Association of Chief Police Officers

The Association of Chief Police Officers (ACPO, official title The Association of Chief Police Officers of England, Wales and Northern Ireland), established in 1948, is a private limited company that leads the development of policing practice in England, Wales and Northern Ireland.

ACPO provides a forum for chief police officers to share ideas and coordinates the strategic operational response and advises government in matters such as terrorist attacks and civil emergencies. ACPO coordinates national police operations, major investigations, cross border policing, joint law enforcement task forces. ACPO designates Senior Investigative Officers for major investigations and appoints officers to head ACPO units specialising in various areas of policing and crime reduction.

Scotland has eight forces and they are similarly coordinated by the Association of Chief Police Officers in Scotland.

ACPO is currently led by Chief Constable Sir Hugh Orde QPM who was, until 2009, the Chief Constable of the Police Service of Northern Ireland. He was elected as president by fellow members of ACPO in April 2009.

It is funded by Home Office grants, profits from commercial activities and contributions from the 44 police authorities in England, Wales, and Northern Ireland.

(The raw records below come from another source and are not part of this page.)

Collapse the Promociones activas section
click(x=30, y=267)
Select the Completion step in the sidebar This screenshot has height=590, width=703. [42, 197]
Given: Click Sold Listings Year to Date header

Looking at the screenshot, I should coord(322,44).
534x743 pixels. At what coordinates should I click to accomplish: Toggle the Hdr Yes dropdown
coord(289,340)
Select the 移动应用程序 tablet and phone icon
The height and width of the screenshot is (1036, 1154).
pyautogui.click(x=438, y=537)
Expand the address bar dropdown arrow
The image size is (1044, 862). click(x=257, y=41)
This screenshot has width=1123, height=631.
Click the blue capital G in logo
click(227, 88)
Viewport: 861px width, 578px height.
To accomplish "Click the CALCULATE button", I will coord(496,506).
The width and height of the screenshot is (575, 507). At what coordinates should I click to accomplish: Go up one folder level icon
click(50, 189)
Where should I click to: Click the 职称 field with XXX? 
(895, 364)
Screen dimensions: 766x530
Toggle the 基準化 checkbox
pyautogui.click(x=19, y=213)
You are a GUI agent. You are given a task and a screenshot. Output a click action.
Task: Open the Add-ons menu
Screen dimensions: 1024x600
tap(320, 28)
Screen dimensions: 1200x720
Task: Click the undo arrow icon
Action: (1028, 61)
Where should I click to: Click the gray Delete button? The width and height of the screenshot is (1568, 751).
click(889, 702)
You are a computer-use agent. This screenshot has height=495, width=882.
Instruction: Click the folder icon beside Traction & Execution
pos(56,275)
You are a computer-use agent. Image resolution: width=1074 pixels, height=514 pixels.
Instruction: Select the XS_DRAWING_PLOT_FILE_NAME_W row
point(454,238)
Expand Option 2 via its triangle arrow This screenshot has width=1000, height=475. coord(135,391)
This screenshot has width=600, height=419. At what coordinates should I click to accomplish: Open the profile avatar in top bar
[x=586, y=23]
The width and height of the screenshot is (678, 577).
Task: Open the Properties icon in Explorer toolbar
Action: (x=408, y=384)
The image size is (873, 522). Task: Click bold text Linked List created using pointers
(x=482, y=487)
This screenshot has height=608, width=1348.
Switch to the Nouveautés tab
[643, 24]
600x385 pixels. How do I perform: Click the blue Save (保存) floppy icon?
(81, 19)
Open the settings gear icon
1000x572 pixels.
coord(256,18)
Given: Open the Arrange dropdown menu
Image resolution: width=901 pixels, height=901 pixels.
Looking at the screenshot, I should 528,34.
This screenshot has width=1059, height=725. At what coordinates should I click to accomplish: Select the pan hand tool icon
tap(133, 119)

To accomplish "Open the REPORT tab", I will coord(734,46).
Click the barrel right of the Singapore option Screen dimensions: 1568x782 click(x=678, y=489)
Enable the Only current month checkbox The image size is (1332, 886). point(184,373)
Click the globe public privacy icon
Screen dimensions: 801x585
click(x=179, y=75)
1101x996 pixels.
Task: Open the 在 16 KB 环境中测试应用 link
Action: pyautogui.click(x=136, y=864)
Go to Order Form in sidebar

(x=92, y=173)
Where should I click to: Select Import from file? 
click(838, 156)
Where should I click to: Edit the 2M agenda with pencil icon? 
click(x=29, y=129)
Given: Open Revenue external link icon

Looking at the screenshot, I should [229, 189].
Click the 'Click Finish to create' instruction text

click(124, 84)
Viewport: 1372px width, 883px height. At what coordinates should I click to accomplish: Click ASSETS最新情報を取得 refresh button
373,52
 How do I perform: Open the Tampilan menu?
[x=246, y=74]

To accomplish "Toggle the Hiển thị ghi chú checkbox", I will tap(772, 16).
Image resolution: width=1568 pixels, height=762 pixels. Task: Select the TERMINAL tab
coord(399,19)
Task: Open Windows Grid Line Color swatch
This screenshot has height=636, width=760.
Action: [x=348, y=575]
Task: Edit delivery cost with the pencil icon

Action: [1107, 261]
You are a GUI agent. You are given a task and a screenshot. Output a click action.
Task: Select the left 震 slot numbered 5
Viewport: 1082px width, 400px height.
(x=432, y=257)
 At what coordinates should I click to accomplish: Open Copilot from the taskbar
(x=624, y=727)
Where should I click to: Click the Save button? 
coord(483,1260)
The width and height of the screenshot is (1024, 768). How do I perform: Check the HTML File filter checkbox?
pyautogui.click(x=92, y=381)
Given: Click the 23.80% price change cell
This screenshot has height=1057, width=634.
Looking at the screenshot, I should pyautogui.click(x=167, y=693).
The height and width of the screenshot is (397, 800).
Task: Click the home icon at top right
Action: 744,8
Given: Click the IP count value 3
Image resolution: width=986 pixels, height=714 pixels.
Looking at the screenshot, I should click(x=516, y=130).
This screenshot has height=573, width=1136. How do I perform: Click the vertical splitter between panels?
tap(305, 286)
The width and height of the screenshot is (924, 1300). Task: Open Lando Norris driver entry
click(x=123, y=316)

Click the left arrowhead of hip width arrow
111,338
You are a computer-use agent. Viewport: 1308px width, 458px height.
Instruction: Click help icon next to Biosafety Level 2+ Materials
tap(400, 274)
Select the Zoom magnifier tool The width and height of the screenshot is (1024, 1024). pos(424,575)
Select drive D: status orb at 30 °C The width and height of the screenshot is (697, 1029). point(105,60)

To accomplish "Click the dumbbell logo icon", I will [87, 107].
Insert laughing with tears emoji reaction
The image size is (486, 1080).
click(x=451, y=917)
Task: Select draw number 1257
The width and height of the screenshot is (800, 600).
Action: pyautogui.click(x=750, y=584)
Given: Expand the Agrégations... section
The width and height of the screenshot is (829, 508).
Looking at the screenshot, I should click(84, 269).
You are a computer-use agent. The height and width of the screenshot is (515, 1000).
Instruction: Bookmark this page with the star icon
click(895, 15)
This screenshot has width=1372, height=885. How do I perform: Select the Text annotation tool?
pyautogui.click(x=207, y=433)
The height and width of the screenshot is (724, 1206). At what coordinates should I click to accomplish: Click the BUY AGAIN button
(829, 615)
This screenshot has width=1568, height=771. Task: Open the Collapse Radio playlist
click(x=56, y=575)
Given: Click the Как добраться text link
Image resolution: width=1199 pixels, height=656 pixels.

Read more about Association Of Chief Police Officers:  Background, Constitutional Status, Membership, ACPO Bodies

Famous quotes containing the words association of, association, chief, police and/or officers:

    With all their faults, trade-unions have done more for humanity than any other organization of men that ever existed. They have done more for decency, for honesty, for education, for the betterment of the race, for the developing of character in man, than any other association of men.
    Clarence Darrow (1857–1938)

    The aim of every political association is the preservation of the natural and imprescriptible rights of man. These rights are liberty, property, security and resistance to oppression.
    —French National Assembly. Declaration of the Rights of Man (drafted and discussed August 1789, published September 1791)

    The chief difference between words and deeds is that words are always intended for men for their approbation, but deeds can be done only for God.
    Leo Tolstoy (1828–1910)

    It is human agitation, with all the vulgarity of needs small and great, with its flagrant disgust for the police who repress it, it is the agitation of all men ... that alone determines revolutionary mental forms, in opposition to bourgeois mental forms.
    Georges Bataille (1897–1962)

    Now for civil service reform. Legislation must be prepared and executive rules and maxims. We must limit and narrow the area of patronage. We must diminish the evils of office-seeking. We must stop interference of federal officers with elections. We must be relieved of congressional dictation as to appointments.